A continuación reproducimos por su interés parte de la entrevista:

¿Se ciernen nubarrones sobre la libertad de los padres con ciertas leyes aprobadas recientemente en la Comunidad de Madrid?

El nubarrón más grave se cierne cuando no hay familias que realmente vivan, en toda su constitución, lo que es la familia cristiana. Esa familia es el mejor antídoto contra la ideología de género.

No creo que ningún grupo social, si es de verdad respetuoso con los derechos fundamentales del ser humano, se atreva con cosas de éstas

La ideología de género se acabaría con esa medicina que es curativa que es la familia cristiana. Eso no quiere decir que no haya situaciones en la que alguna familia encuentre que algún hijo toma decisiones erróneas. Pero serán familias que acogen, que no juzgan.

¿Se puede obligar a ciertos colegios a enseñar conceptos que chocan con las convicciones de los padres?

En una sociedad libre, sería una dictadura. Y no creo que en España estemos dispuestos a volver a dictaduras, sino a construir una sociedad libre en la que todas las dimensiones del ser humano sean respetadas entre otras, la dimensión religiosa y las creencias de cada uno. Lo otro sería una dictadura. No creo que ningún grupo social, si es de verdad respetuoso con los derechos fundamentales del ser humano, se atreva con cosas de éstas.

¿No es más el papel de los laicos que de los consagrados o de la jerarquía intentar frenar todo esto?
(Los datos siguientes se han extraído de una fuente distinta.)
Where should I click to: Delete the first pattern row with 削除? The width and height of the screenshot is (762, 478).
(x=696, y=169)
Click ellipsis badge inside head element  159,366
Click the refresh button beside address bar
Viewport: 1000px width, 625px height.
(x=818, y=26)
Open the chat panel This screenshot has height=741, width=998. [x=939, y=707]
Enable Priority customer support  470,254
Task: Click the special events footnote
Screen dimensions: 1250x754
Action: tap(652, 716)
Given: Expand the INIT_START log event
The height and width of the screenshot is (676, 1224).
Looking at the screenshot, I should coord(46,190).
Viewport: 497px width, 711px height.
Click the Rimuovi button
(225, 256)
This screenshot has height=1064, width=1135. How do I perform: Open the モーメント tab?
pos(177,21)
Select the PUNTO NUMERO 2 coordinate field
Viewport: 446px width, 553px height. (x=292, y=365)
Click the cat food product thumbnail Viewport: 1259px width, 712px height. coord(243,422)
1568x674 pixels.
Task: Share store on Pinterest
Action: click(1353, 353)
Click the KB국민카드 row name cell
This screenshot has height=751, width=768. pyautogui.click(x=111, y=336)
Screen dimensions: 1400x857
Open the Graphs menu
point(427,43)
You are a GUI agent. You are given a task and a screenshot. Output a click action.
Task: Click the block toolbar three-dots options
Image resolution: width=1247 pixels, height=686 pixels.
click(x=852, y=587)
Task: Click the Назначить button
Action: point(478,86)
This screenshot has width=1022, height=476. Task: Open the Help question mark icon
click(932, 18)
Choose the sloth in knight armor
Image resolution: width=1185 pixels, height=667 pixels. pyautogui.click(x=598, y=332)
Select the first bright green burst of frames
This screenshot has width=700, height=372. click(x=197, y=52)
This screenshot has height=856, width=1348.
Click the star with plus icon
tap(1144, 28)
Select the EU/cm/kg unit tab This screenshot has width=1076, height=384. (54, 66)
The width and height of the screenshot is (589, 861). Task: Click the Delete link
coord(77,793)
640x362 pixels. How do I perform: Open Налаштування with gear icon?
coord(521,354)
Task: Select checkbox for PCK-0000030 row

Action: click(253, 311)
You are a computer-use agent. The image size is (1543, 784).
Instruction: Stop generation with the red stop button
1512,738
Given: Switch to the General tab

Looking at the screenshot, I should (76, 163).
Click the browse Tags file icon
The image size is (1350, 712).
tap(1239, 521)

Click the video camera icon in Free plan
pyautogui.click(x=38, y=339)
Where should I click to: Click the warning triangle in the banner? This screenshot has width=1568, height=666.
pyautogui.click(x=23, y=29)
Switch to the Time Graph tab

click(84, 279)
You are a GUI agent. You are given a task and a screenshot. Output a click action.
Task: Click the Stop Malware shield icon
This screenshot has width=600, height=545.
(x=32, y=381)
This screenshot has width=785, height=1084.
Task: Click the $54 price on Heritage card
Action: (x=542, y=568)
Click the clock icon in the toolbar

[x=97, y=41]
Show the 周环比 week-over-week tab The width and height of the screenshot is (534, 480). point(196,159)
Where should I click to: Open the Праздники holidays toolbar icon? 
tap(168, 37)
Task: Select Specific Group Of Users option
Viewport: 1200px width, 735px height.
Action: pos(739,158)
Me fío totalmente de los laicos, pero también es un papel de la jerarquía. De toda la Iglesia, cada uno en el lugar donde esté. Tengo la obligación de seguir predicando el Evangelio y decir cuáles son las armas que se tienen que utilizar al anunciar el Evangelio, porque no cualquier arma es válida.

Es decir, el descarte y el insulto no son cristianos. Y eso hay que decirlo también, aunque duela a algunos cristianos: lo de los cristianos es intentar acercar a todos los hombres, incluso a aquellos que hacen daño. Pero no con las mismas armas que a mí me hacen daño, sino con las armas que rehabilitan al ser humano. Han de ser armas curativas, no morales.